The line containing "Open the hamburger application menu", and every line after it to the end of the listing, should be repeated exactly; the pictures should not.

TASK DATA

★ ★ ★ ★ ★ ★ ★

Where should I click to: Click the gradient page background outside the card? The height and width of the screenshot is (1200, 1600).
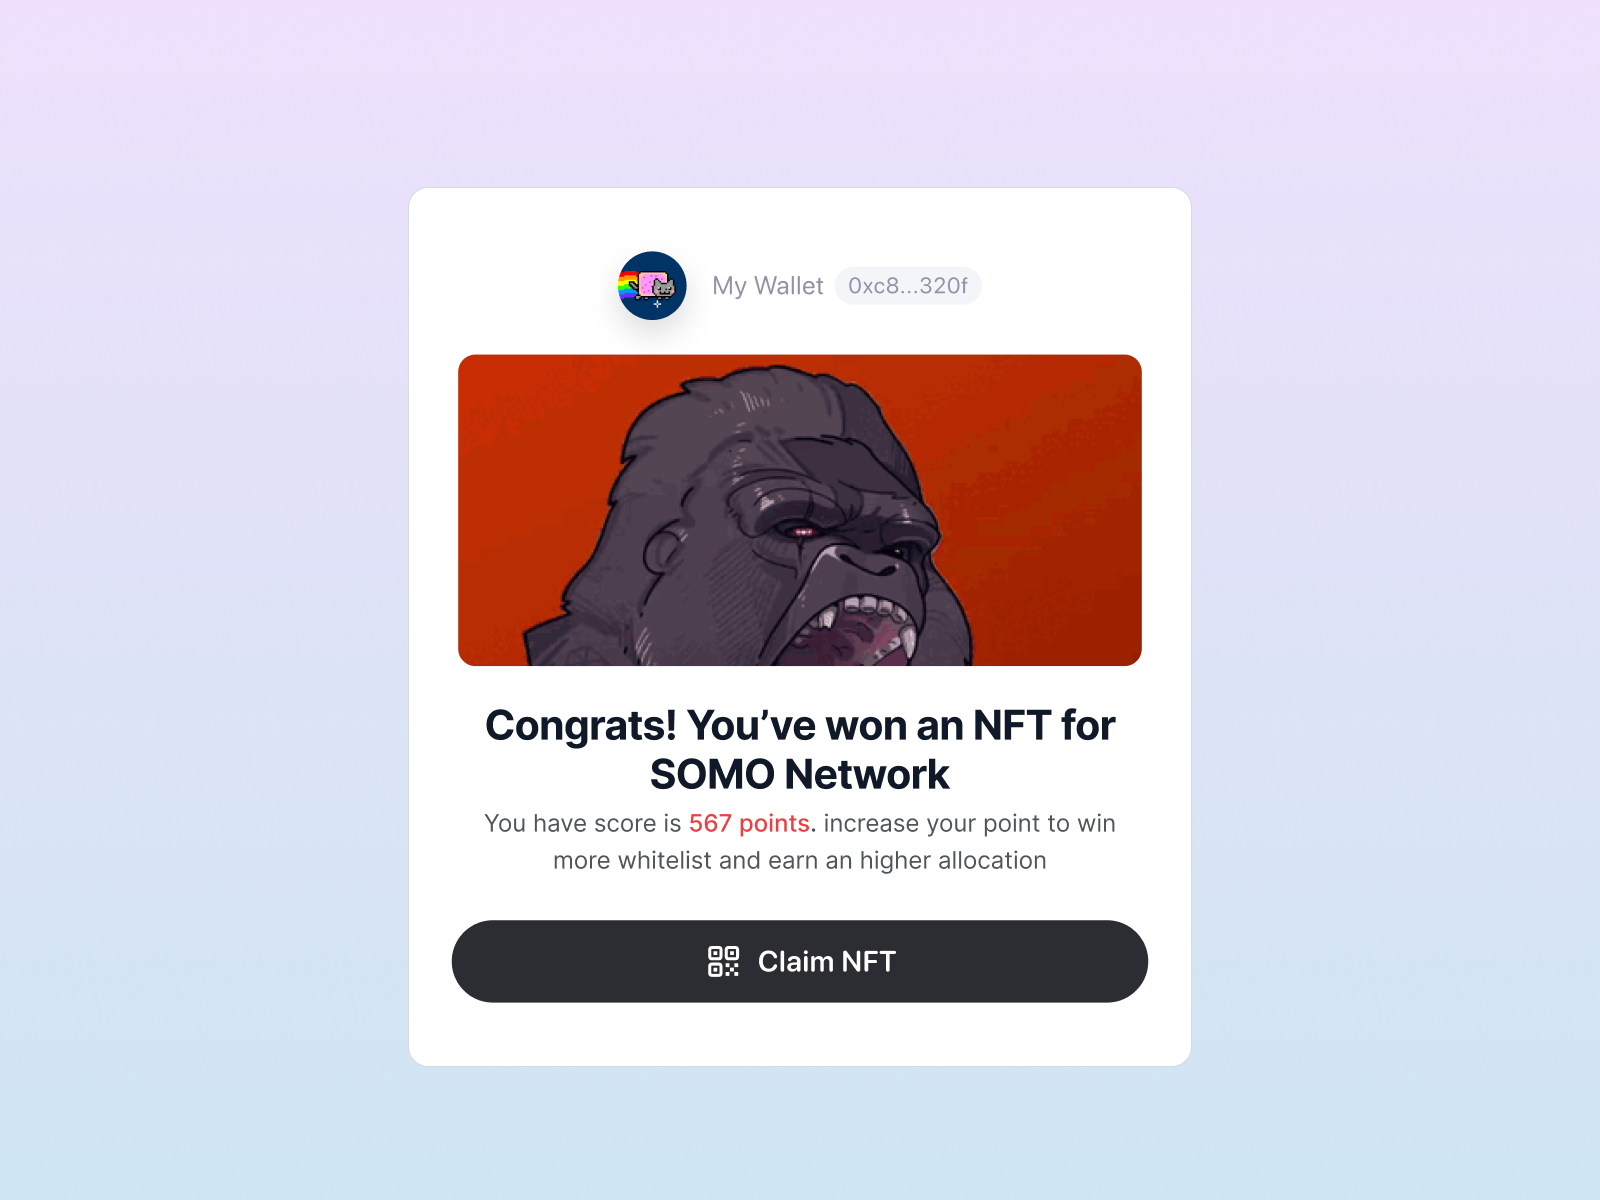200,600
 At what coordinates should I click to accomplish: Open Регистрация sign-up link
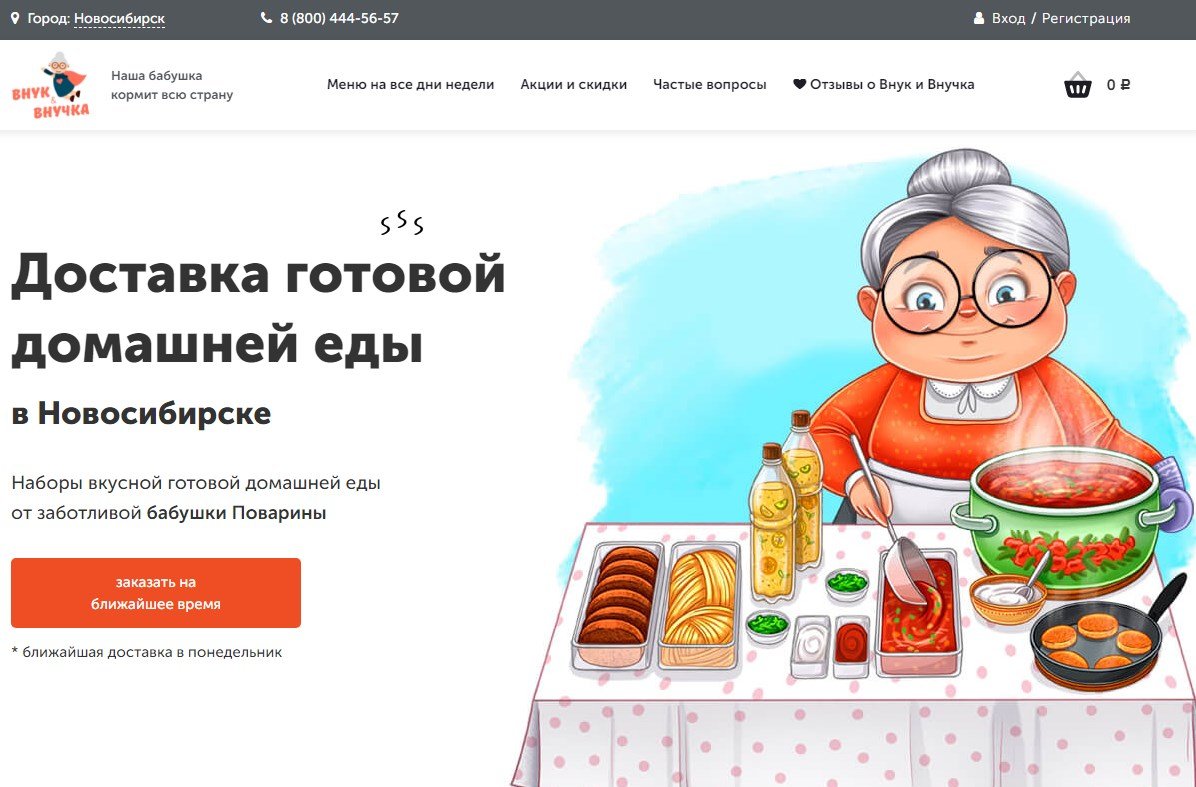coord(1086,18)
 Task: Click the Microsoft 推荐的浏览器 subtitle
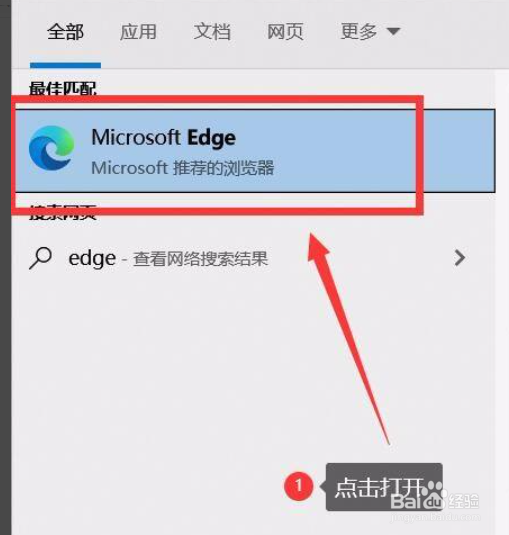(183, 168)
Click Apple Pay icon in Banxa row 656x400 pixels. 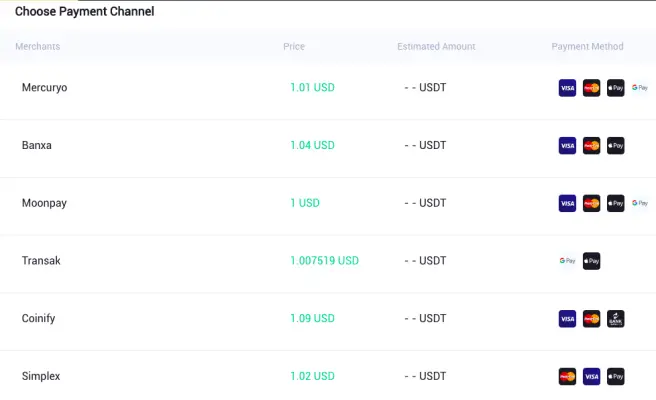point(615,146)
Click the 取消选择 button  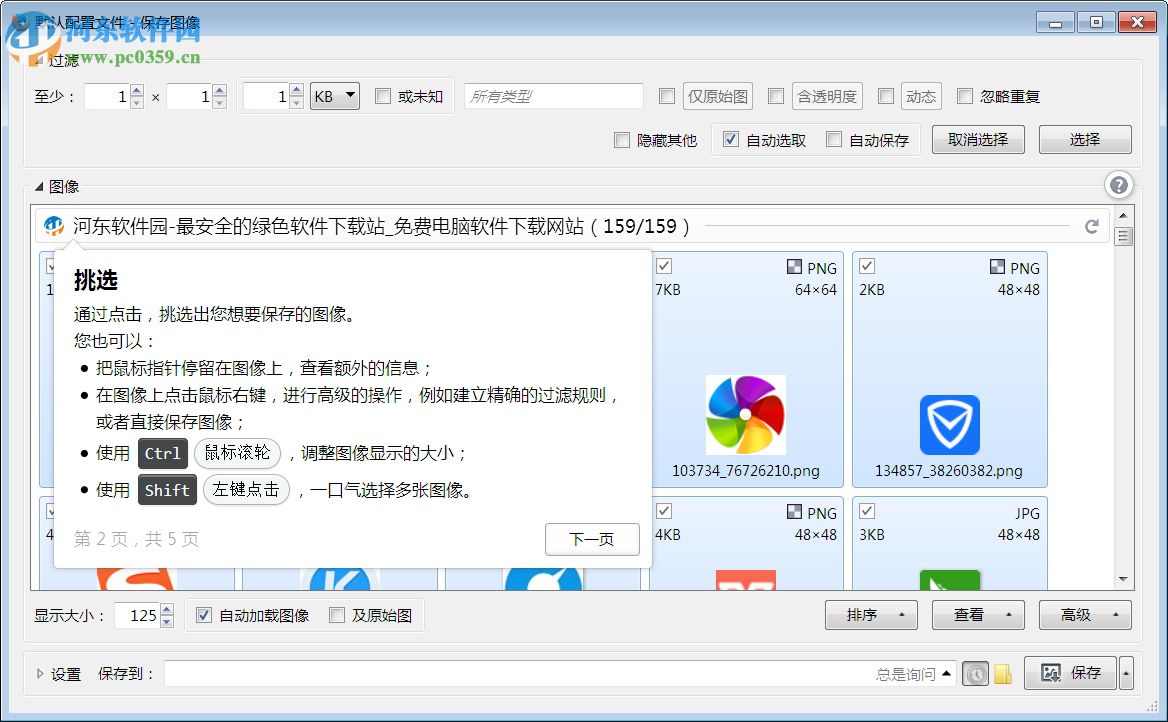[x=978, y=139]
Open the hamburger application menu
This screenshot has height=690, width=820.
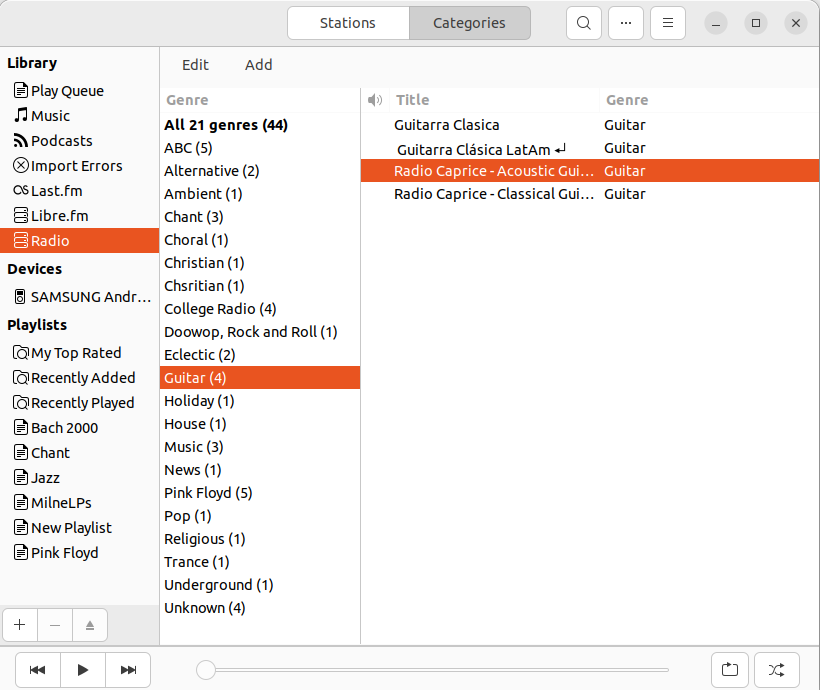point(668,23)
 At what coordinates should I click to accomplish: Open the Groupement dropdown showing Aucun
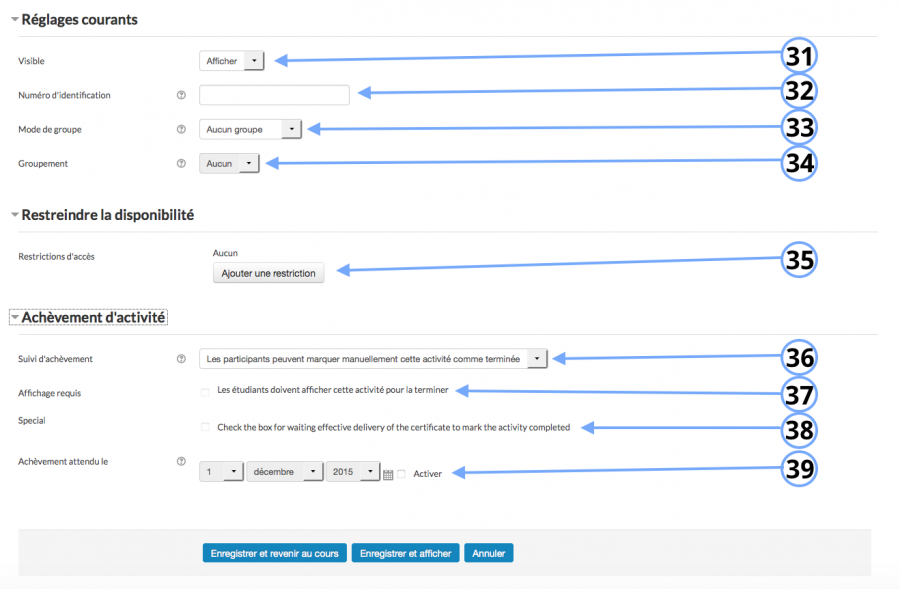tap(228, 163)
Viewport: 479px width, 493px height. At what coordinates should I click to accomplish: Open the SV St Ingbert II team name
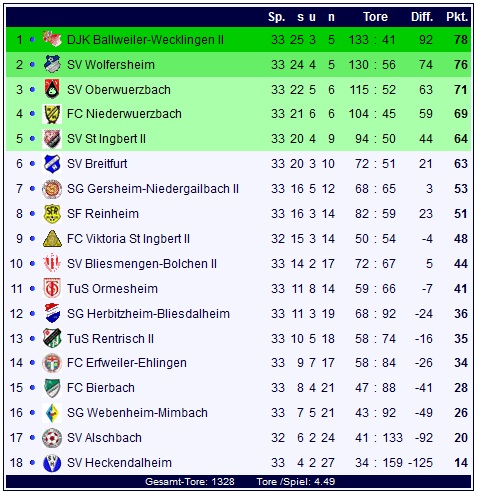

★ ★ ★ ★ ★ ★ ★

EXERCISE OUTPUT
Open the hamburger application menu
This screenshot has height=690, width=820.
point(668,23)
 At what coordinates should I click to accomplish: Open the Groupement dropdown showing Aucun
tap(228, 163)
Viewport: 479px width, 493px height. At what coordinates should I click to accomplish: Open the SV St Ingbert II team name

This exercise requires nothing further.